Stored data:
——
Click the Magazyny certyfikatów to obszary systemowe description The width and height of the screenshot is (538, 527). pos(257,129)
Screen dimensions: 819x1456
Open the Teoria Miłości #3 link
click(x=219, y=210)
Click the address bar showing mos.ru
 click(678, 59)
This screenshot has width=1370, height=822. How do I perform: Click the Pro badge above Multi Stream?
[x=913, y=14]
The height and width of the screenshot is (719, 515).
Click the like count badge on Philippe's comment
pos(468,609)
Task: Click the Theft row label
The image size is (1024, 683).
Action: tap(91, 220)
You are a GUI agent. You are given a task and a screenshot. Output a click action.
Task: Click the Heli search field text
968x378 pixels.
——
- **Work required**: Retype the data in full, exactly.

- **Completed exercise**:
Click the Magazyny certyfikatów to obszary systemowe description The width and height of the screenshot is (538, 527). pos(257,129)
Screen dimensions: 819x1456
Open the Teoria Miłości #3 link
click(x=219, y=210)
Click the address bar showing mos.ru
 click(678, 59)
This screenshot has width=1370, height=822. How do I perform: Click the Pro badge above Multi Stream?
[x=913, y=14]
The height and width of the screenshot is (719, 515).
Click the like count badge on Philippe's comment
pos(468,609)
Task: Click the Theft row label
The image size is (1024, 683).
Action: tap(91, 220)
You are a GUI agent. You are given a task and a screenshot. Output a click action.
Task: Click the Heli search field text
968x378 pixels.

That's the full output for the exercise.